A remarkable young talent
With a complex musical vision grounded in gorgeous melody, San Diego pianist Danny Green's new CD shows an artist drawing on modernist threads from Art Tatum to Dave Brubeck to Keith Jarrett while never getting too far out there. He also paints everything with a slight pan-Caribbean groove think a younger Monty Alexander.
The 11 tracks here are all straight-ahead jazz, and display a nicely developed ability to change up tempo. On the faster pieces, Green's left hand propels everything along with a charismatic urgency. Slow it down, and he shows a wonderful touch at lingering over a note, over a space, a pause.

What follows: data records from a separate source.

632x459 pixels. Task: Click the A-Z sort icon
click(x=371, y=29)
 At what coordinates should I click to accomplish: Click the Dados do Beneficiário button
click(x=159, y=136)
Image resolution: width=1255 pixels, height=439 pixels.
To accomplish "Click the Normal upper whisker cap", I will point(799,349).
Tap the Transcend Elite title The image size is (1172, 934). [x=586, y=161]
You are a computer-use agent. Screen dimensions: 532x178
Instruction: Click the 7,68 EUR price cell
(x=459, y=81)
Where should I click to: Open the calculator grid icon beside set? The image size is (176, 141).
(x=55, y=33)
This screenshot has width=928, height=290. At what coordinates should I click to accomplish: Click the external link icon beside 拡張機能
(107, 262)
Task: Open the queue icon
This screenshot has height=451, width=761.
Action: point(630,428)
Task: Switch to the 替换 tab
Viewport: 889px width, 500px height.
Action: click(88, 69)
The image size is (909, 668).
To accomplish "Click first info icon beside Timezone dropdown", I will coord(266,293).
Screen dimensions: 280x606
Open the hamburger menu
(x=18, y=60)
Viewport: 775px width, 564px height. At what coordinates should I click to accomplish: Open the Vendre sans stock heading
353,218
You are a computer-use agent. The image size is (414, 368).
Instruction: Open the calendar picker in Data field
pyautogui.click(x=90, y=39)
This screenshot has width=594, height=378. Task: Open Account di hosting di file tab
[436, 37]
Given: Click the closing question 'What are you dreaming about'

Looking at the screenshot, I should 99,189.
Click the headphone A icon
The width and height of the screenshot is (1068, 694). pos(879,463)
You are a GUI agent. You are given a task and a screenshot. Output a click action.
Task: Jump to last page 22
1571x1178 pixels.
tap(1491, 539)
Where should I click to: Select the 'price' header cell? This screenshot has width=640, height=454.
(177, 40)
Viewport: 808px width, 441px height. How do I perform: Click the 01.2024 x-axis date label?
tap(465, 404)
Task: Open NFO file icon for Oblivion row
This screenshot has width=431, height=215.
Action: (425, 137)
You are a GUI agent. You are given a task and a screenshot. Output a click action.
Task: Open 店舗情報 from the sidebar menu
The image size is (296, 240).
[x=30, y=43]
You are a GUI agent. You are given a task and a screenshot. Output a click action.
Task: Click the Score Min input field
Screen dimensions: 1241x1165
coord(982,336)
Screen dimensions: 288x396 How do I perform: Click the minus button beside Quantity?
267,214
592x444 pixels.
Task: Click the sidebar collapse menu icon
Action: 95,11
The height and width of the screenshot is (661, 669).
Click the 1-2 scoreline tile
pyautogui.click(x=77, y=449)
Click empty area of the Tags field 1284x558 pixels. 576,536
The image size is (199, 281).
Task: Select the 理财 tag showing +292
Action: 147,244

Green takes most of the leads on various keyboards acoustic piano, Fender Rhodes, melodica. Acoustic piano seems the best fit for his playing, providing him a richness of palette with which to create his solos. Equal parts percussive attack and thematic improvisation, Green's solos rework the main melody of a song without abandoning the thread. And he more than holds his own on the tracks where he's joined by North County jazz fixture Tripp Sprague on soprano sax. The rhythm section of bassist Justin Grinnell, drummer Dylan Savage and percussionist Allan Phillips is so solid they could never be said to be extraneous, but so strong is Green's own rhythmic foundation on piano that surely a solo album lies in his future.
All but one of the songs were written by Green (the lone cover being of Danilo Perez's "Suite for the Americas"), and all display a timeless elegance and grace. Most would have fit comfortably on classic albums by any of the artists listed above.
He doesn't seem to play out much, at least not as leader, but judging by the evidence of this disc Danny Green is a remarkable young talent who is already among the very best jazz musicians in San Diego.